• _Your task_:
From the entries below, copy exactly the lines from the one that contains "info@burago.com.ua (131, 5)" through the one that contains "<< Вернуться к содержанию", both included, and only those.

*** Opening of Records for this task ***

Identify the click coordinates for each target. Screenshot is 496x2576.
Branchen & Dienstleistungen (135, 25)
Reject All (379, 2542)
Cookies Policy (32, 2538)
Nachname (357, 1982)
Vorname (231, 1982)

*** Close of Records for this task ***
*** Opening of Records for this task ***

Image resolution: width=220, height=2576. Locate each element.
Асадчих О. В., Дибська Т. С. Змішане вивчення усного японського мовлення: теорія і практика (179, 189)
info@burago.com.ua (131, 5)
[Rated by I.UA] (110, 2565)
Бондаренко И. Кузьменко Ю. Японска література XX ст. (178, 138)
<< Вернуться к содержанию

*** Close of Records for this task ***

• _Answer to the exercise_:
info@burago.com.ua (131, 5)
[Rated by I.UA] (110, 2565)
Бондаренко И. Кузьменко Ю. Японска література XX ст. (178, 138)
<< Вернуться к содержанию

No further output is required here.